┌─ PROVIDED PASSAGE

London Daily

Focus on the big picture.
Wednesday, Jul 23, 2025

Boris Johnson stakes reputation on £12bn fix for health and social care

MPs likely to pass PM’s healthcare levy on Wednesday, pushing tax burden to record peacetime level

MPs are set to usher in a historic £12bn healthcare levy on Wednesday, pushing the tax burden to a record peacetime level as Boris Johnson stakes his political reputation on attempting to fix the creaking health and care systems.

Setting out the radical plan for a carved-out healthcare tax, Johnson willingly conceded that the 1.25 percentage point increase in national insurance contributions (NICs) – to be rebadged a health and social care levy – would break an explicit manifesto promise.

But Downing Street is gambling that presenting the plan as a response to the Covid pandemic, with emphasis on tackling the NHS backlog, will convince voters it is necessary.

“I’ll be absolutely frank with you – this levy will break our manifesto commitment. But a global pandemic wasn’t in our manifesto either,” Johnson said. He declined to rule out further tax increases later in the parliament.

Under the proposals, patients entering the social care system from October 2023 will not have to pay more than £86,000 over their lifetime. More means-tested support will also be provided for those with assets of between £20,000 and £100,000.

Keir Starmer, the Labour leader, attacked the proposals as “a sticking plaster over a gaping wound”, saying the revenue raised was too little to solve longstanding challenges in the NHS and social care, and a NICs increase was unfair on working families. But the prime minister taunted Labour for not putting forward its own proposals, saying that a “plan beats no plan”.

Paul Johnson, director of the Institute for Fiscal Studies thinktank, said the move would mean “taxes will reach their highest sustained level in the UK” in the coming years – underlining the extent to which the current government has ditched the Tories’ traditional role as the party of low taxes and a small state. He added that creating a new levy, instead of increasing income tax, “will mean yet more quite unnecessary complexity”.

The free-market Adam Smith Institute condemned the plans as “morally bankrupt”, saying the government was asking “poorer workers to bail out millionaire property owners”. It condemned the plan as “a kick in the teeth for all the young working people of this country who have already been hard done by the pandemic”.

└─
┌─ DATA EXCERPT

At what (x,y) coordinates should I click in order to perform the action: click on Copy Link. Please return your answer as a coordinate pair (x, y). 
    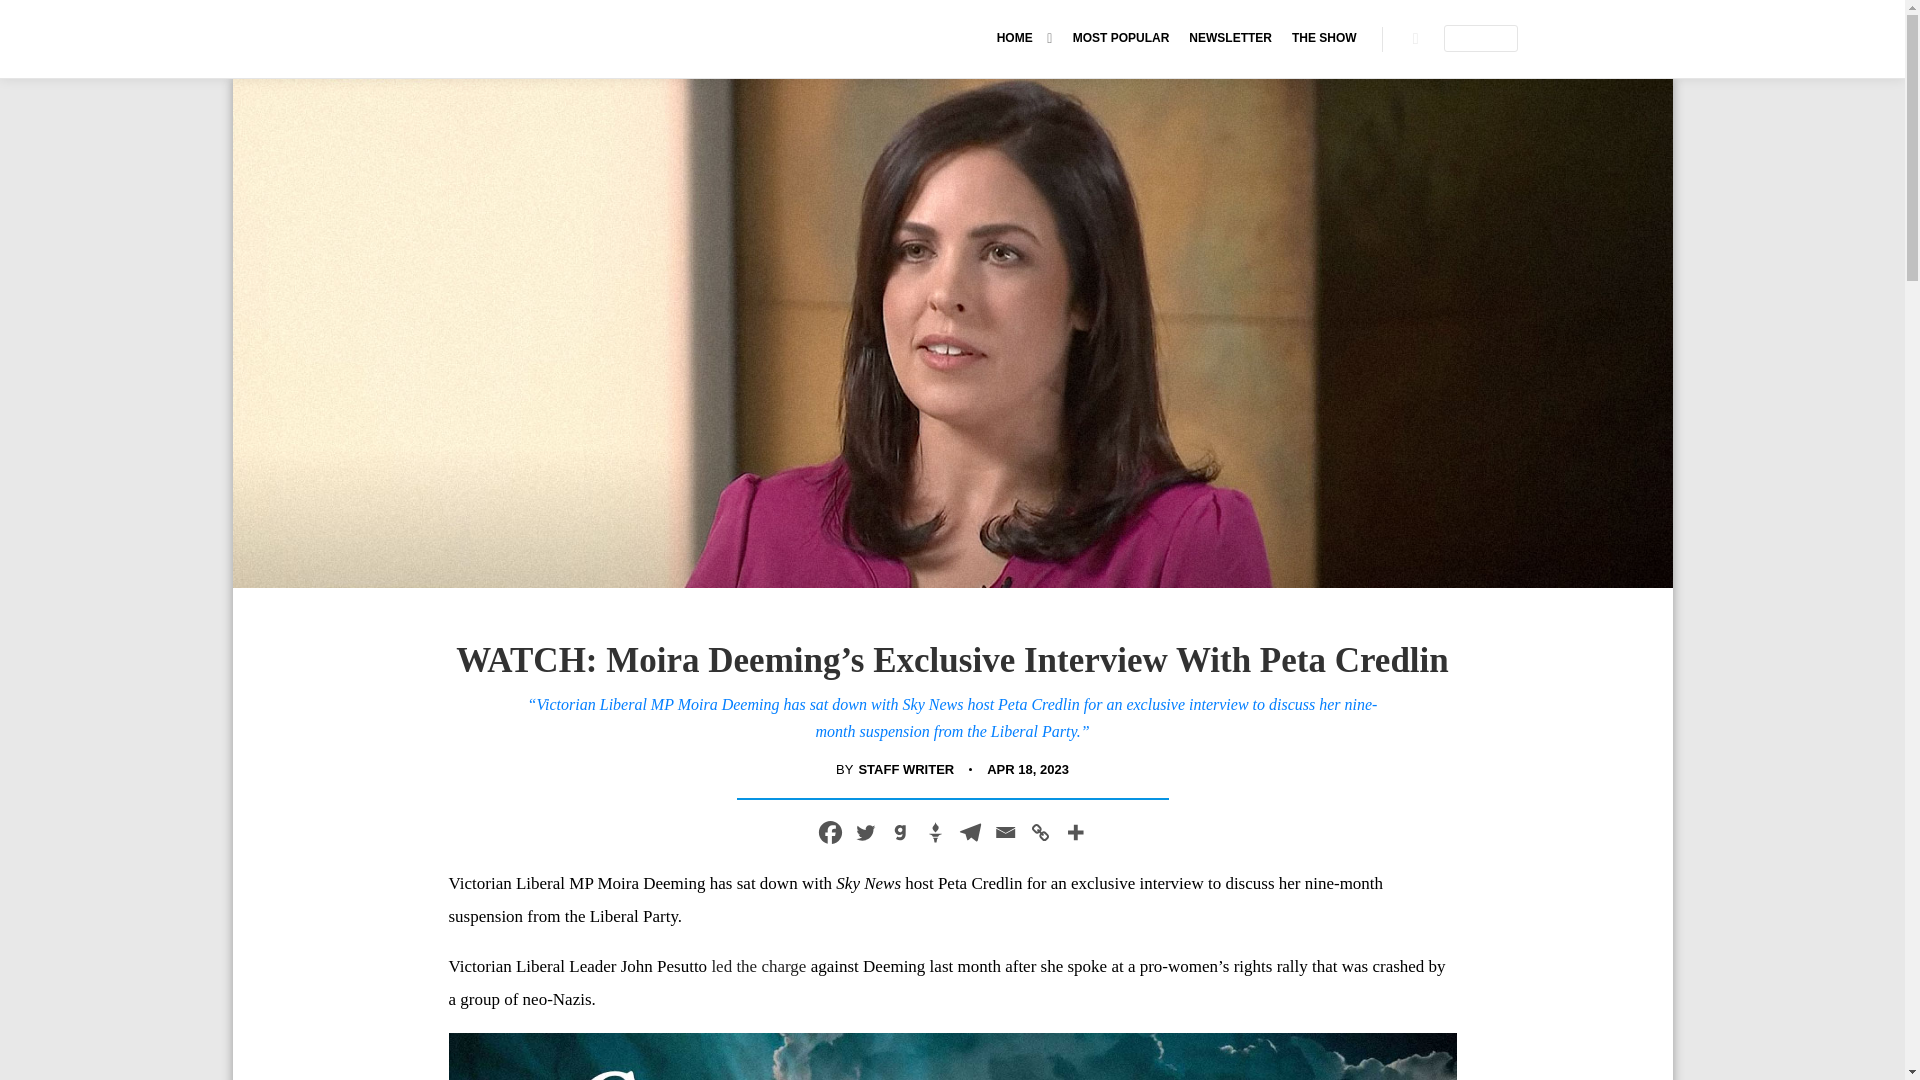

└─

▸ THINGS TO DO:
a) In the article on the healthcare levy, by how much will national insurance contributions increase?
b) Summarize the article on the healthcare levy in two sentences.
c) Retype the part of the article on the healthcare levy starting with "MPs likely to" and going on through "it is necessary.".

▸ OUTPUTS BY TASK:
a) They will increase by 1.25 percentage points.

b) MPs are set to pass Boris Johnson's £12bn health and social care levy, a 1.25 percentage point rise in national insurance contributions that breaks a manifesto promise and pushes the tax burden to a record peacetime level. The plan caps lifetime social care costs at £86,000 from October 2023, but Keir Starmer, the Institute for Fiscal Studies, and the Adam Smith Institute all criticized it.

c)
MPs likely to pass PM’s healthcare levy on Wednesday, pushing tax burden to record peacetime level

MPs are set to usher in a historic £12bn healthcare levy on Wednesday, pushing the tax burden to a record peacetime level as Boris Johnson stakes his political reputation on attempting to fix the creaking health and care systems.

Setting out the radical plan for a carved-out healthcare tax, Johnson willingly conceded that the 1.25 percentage point increase in national insurance contributions (NICs) – to be rebadged a health and social care levy – would break an explicit manifesto promise.

But Downing Street is gambling that presenting the plan as a response to the Covid pandemic, with emphasis on tackling the NHS backlog, will convince voters it is necessary.